Fugashi: Fast Pythonic Japanese Tokenization
Fugashi is a Cython wrapper for MeCab, providing fast and Pythonic Japanese tokenization and morphological analysis. It offers pre-built wheels for common platforms and simplifies dictionary installation, primarily recommending UniDic. The library is actively maintained and currently at version 1.5.2.
Warnings
- breaking Support for Python 3.6 and earlier versions was dropped in fugashi v1.2.0. Users on older Python versions must upgrade or use fugashi v1.1.2 or earlier.
- gotcha Fugashi requires a MeCab dictionary to function.
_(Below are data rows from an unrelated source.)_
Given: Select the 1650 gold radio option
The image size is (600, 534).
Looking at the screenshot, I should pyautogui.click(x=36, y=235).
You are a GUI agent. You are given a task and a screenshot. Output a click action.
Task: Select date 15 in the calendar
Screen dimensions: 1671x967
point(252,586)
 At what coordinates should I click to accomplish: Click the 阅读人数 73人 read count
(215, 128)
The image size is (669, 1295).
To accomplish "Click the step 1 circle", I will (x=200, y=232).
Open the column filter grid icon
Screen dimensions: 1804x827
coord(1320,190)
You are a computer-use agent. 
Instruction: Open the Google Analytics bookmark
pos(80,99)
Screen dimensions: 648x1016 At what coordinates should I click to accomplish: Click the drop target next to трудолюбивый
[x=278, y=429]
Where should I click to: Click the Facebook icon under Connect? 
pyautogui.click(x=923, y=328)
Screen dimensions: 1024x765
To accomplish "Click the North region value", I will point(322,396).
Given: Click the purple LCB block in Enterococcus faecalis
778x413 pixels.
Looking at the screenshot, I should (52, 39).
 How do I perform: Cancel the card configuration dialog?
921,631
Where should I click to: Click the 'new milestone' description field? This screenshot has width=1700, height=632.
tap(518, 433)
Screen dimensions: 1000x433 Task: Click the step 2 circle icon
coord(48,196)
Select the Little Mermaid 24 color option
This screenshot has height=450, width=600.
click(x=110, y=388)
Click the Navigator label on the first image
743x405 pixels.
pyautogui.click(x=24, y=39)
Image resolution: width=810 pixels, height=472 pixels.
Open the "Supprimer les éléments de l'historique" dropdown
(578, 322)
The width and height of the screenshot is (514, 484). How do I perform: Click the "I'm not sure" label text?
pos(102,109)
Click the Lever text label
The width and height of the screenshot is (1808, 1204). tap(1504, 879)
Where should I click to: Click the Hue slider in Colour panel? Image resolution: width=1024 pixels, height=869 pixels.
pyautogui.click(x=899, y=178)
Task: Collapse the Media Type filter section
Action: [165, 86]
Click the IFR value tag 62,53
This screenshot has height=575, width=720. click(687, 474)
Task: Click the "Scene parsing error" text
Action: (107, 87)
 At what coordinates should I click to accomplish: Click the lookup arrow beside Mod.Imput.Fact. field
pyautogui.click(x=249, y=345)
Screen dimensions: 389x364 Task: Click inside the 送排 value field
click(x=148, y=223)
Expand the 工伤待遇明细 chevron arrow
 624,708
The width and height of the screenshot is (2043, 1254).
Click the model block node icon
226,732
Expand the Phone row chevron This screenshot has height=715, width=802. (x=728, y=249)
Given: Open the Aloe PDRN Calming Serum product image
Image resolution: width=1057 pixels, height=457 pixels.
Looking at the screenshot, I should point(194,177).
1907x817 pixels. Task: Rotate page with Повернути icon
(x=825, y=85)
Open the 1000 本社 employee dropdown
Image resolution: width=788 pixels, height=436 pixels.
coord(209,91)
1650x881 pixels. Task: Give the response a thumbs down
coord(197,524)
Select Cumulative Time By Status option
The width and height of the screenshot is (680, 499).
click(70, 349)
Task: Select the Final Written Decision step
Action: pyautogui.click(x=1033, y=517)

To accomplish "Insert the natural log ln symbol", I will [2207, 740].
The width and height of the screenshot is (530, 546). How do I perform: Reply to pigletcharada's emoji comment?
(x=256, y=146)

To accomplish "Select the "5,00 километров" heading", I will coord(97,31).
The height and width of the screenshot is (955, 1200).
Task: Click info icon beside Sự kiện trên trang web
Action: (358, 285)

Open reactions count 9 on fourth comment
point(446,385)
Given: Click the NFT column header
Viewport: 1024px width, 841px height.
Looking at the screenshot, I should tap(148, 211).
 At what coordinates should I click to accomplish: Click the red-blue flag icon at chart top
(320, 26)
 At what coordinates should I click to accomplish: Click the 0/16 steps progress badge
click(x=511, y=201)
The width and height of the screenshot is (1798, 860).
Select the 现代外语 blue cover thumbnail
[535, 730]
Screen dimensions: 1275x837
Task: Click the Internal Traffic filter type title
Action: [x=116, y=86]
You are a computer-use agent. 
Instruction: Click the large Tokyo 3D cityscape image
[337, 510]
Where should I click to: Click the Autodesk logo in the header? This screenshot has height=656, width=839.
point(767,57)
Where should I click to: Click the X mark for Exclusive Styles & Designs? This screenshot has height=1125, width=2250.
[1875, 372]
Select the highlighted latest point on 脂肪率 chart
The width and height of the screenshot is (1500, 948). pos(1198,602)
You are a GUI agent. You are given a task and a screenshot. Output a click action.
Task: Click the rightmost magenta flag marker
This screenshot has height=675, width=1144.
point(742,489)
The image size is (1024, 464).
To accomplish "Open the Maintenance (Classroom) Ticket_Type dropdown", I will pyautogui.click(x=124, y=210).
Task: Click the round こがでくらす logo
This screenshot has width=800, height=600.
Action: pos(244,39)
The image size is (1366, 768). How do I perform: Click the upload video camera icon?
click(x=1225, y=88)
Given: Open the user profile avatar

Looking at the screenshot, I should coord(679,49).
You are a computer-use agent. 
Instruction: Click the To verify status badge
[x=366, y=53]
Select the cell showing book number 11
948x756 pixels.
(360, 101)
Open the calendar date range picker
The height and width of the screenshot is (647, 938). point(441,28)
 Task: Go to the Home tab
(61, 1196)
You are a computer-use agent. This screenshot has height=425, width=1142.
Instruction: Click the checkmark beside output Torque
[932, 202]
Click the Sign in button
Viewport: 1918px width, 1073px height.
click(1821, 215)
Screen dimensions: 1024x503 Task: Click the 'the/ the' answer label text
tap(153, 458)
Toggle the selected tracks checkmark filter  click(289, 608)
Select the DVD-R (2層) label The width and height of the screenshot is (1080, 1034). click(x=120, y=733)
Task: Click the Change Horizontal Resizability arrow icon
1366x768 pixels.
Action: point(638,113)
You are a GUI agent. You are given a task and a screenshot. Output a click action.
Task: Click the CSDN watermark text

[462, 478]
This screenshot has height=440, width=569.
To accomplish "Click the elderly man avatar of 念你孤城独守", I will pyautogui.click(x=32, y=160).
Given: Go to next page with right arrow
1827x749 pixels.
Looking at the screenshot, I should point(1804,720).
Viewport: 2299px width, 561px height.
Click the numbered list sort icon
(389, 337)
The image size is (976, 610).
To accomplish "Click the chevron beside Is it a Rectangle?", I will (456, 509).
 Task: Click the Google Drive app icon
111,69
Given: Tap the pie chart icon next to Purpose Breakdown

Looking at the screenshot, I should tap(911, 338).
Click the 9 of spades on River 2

Forgetting to install one (e.g., `unidic-lite` or `unidic`) is a common error and will lead to initialization failures.
- gotcha On platforms where pre-built wheels are not available (e.g., musl-based Linux distros like Alpine, PowerPC, or Windows 32-bit), MeCab itself must be installed from source *before* installing fugashi.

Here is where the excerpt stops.